> [Information shown]:
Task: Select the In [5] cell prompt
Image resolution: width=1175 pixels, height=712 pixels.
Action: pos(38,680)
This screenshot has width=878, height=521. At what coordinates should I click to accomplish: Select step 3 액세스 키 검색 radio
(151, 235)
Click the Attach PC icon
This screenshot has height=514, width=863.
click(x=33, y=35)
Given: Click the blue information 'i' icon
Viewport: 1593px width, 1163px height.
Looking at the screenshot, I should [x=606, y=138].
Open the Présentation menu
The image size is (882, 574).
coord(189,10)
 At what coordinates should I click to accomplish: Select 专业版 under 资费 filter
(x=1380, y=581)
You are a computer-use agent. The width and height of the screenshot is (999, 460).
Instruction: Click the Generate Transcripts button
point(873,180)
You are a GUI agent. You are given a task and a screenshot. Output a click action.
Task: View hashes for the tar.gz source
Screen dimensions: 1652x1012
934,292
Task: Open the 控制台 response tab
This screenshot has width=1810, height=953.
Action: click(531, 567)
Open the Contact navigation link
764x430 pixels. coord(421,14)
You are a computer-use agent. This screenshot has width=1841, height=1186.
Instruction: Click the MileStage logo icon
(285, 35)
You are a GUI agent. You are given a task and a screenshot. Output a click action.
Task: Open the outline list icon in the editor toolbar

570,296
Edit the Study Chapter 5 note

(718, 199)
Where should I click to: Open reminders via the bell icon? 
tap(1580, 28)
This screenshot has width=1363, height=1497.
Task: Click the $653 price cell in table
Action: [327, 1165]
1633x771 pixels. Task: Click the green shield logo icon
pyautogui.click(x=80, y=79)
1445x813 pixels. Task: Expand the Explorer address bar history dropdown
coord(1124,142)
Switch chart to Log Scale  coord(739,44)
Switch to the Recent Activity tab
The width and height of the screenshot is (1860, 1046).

> [Work required]: Copy each line of the listing verbatim.

> [Task answer]:
Task: Select the In [5] cell prompt
Image resolution: width=1175 pixels, height=712 pixels.
Action: pos(38,680)
This screenshot has width=878, height=521. At what coordinates should I click to accomplish: Select step 3 액세스 키 검색 radio
(151, 235)
Click the Attach PC icon
This screenshot has height=514, width=863.
click(x=33, y=35)
Given: Click the blue information 'i' icon
Viewport: 1593px width, 1163px height.
Looking at the screenshot, I should [x=606, y=138].
Open the Présentation menu
The image size is (882, 574).
coord(189,10)
 At what coordinates should I click to accomplish: Select 专业版 under 资费 filter
(x=1380, y=581)
You are a computer-use agent. The width and height of the screenshot is (999, 460).
Instruction: Click the Generate Transcripts button
point(873,180)
You are a GUI agent. You are given a task and a screenshot. Output a click action.
Task: View hashes for the tar.gz source
Screen dimensions: 1652x1012
934,292
Task: Open the 控制台 response tab
This screenshot has width=1810, height=953.
Action: click(531, 567)
Open the Contact navigation link
764x430 pixels. coord(421,14)
You are a computer-use agent. This screenshot has width=1841, height=1186.
Instruction: Click the MileStage logo icon
(285, 35)
You are a GUI agent. You are given a task and a screenshot. Output a click action.
Task: Open the outline list icon in the editor toolbar

570,296
Edit the Study Chapter 5 note

(718, 199)
Where should I click to: Open reminders via the bell icon? 
tap(1580, 28)
This screenshot has width=1363, height=1497.
Task: Click the $653 price cell in table
Action: [327, 1165]
1633x771 pixels. Task: Click the green shield logo icon
pyautogui.click(x=80, y=79)
1445x813 pixels. Task: Expand the Explorer address bar history dropdown
coord(1124,142)
Switch chart to Log Scale  coord(739,44)
Switch to the Recent Activity tab
The width and height of the screenshot is (1860, 1046).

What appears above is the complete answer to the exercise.